- [What the task requires]
Set down the lines below, exactly, starting at the one that contains "Go back using the left chevron button" and stopping at the last line, inclusive. Omit pictures.

- [Extracted information]
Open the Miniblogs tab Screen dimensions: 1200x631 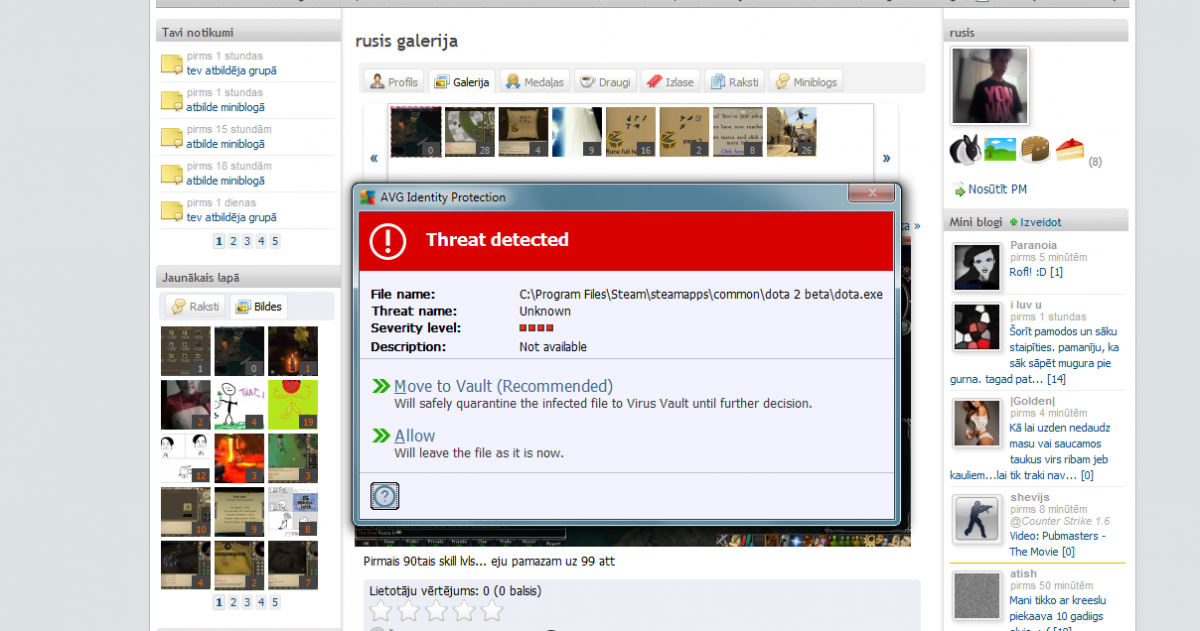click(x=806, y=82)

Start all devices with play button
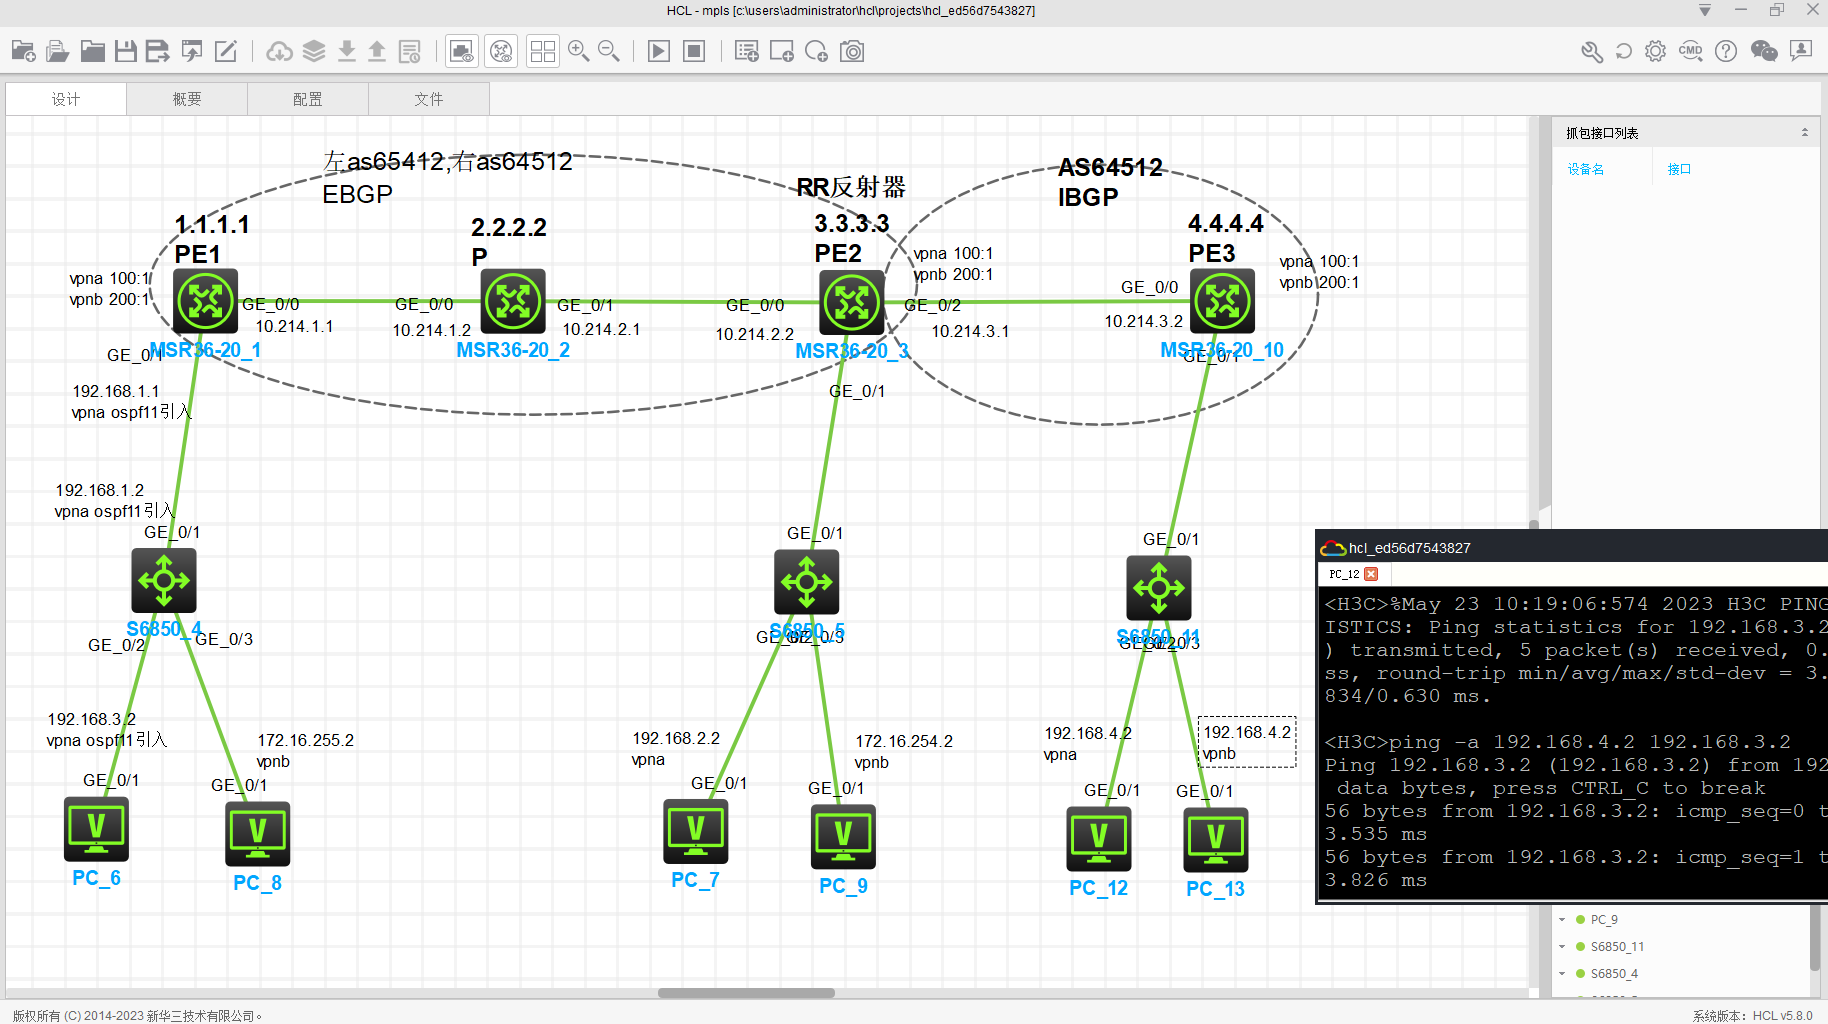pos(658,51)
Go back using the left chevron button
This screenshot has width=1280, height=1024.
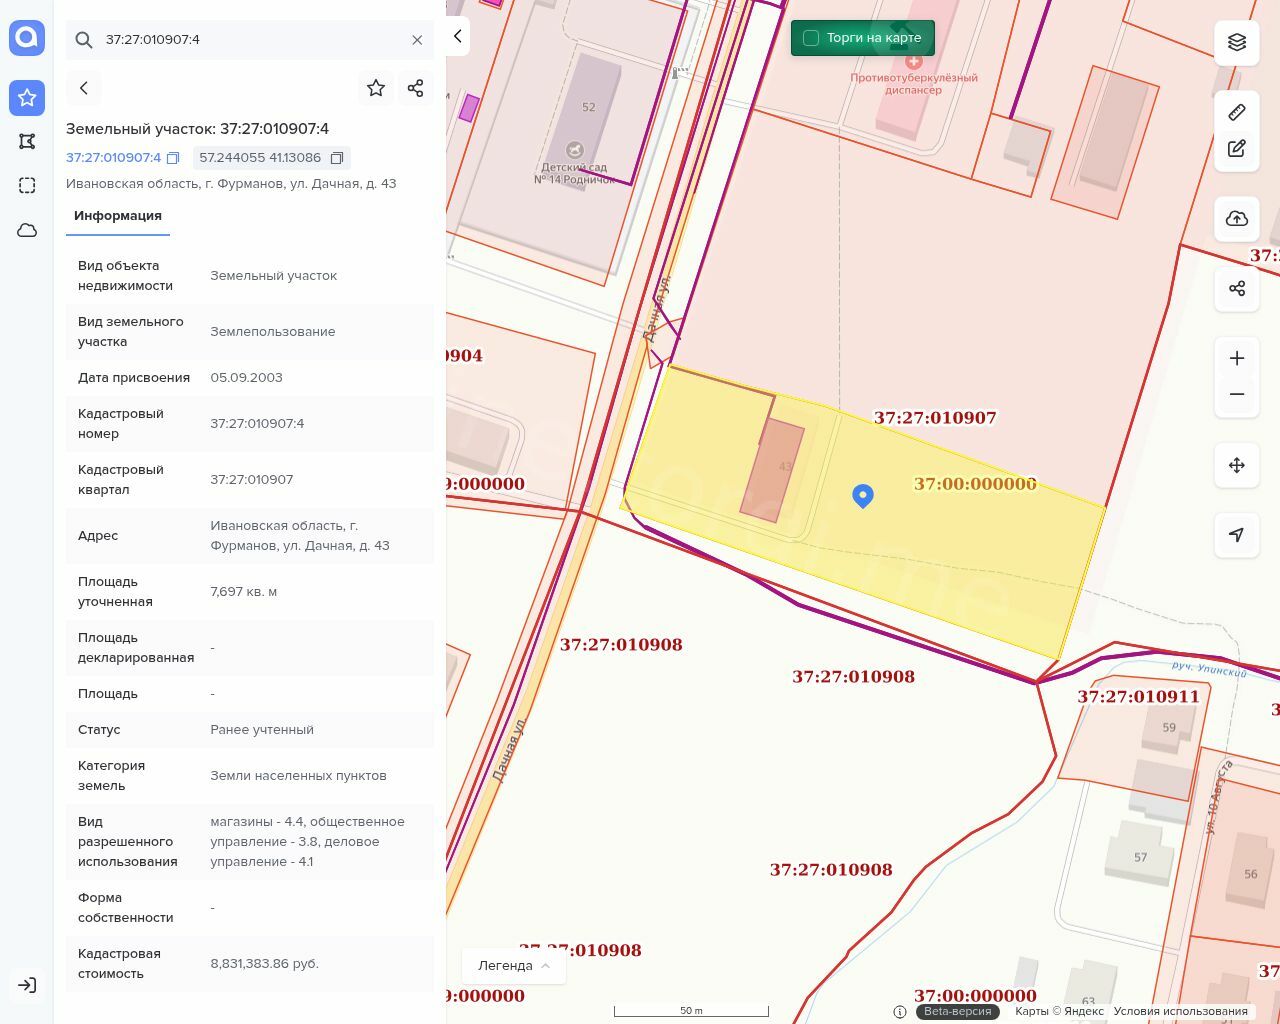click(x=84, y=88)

- [Solution to this exercise]
Go back using the left chevron button
This screenshot has width=1280, height=1024.
click(x=84, y=88)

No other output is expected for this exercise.